The micropsia was related to everything, not only to specific objects or to faces. Although DN noticed it more clearly with known objects, he also showed the phenomenon with, for instance, simple blocks. As a result, all objects were relatively speaking in proportion. For instance, he did not perceive (parts of) himself being disproportionally large or small, as is the case with macrosomatognosia, which is one of the characteristics of the Alice in Wonderland Syndrome (named after “Alice’s adventures in wonderland” by Lewis Carroll) (Blom, Citation2016; Carroll, Citation1865). Furthermore, the micropsia was always present; the viewing distance or head position did not change the perception. Because of this, it is unlikely that the micropsia could be attributed to an impairment in the underlying mechanism responsible for size-constancy, which is in line with the findings of Ceriani et al. (Citation1998).

The finding that everything was perceived smaller but still in proportion shows that there was a mismatch between DN’s conscious perception and DN’s pre-stroke knowledge of sizes of the world around him. What was the origin of this mismatch? In contrast to findings of Nijboer et al. (Citation2008), the micropsia in DN could not be described as a consequence of only a low-level visual processing impairment. The patients in the study of Nijboer et al. (Citation2008) had unilateral metamorphopsia, resulting in a distorted perception of only the left side of faces. Moreover, these patients had only impaired unilateral “low-level” shape perception, whereas motion perception was intact. In DN, on the other hand, both shape, location and motion perception were severely affected in the contralesional visual field and the micropsia was related to both hemifields, despite a slight indication of a more pronounced micropsia in the left visual field in the beginning. Taken together, DN’s micropsia cannot sufficiently be explained by low-level visual impairment, which is also in line with Ettlinger (Citation1956) and De Haan et al. (Citation1995).

In addition, an expansion of the theory of a functional rivalry between the damaged right hemisphere and the intact left hemisphere might be a possible explanation for the micropsia in DN (Bender & Furlow, Citation1945; Bender & Teuber, Citation1949b). DN had unilateral brain damage and we furthermore found unilateral impairments in shape, location and motion perception. These impairments were not consciously experienced by DN. Therefore, we hypothesize that DN’s brain might have tried to correct for these unilateral impairments by ignoring the impaired parts of this visual field and by recreating a new complete visual construct, based on the remaining visual information. The result is apparently a smaller, but symmetrical and meaningful representation of the outside world. According to Coren, Ward, and Enns (Citation2004), our conscious perception of the outside world is a continuously changing hypothesis, based on interpretations of the things we perceive at that moment and the relationships among these things. A change of these interpretations influences our conscious perception of the outside world (Coren et al., Citation2004).

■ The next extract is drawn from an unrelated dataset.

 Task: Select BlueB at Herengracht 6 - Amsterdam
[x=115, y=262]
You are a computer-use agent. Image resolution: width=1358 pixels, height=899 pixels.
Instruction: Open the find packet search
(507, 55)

A limitation of our experiments investigating the extent of the micropsia is that we were not able to perform more trials or to perform more repeats of the tasks, because of tiredness of our patient as a consequence of the stroke.

In sum, we suggest that the unilateral occipito-parietal infarction in our patient has caused contra-lesional visual sensory impairments, for which an unconscious, higher-order process tries to compensate at the price of creating a “shrunken” world.

Disclosure statement

No potential conflict of interest was reported by the authors.

Additional information

Funding

This study was supported by a European Research Council (ERC) Advanced Grant (#339374) to E. H. F. de Haan.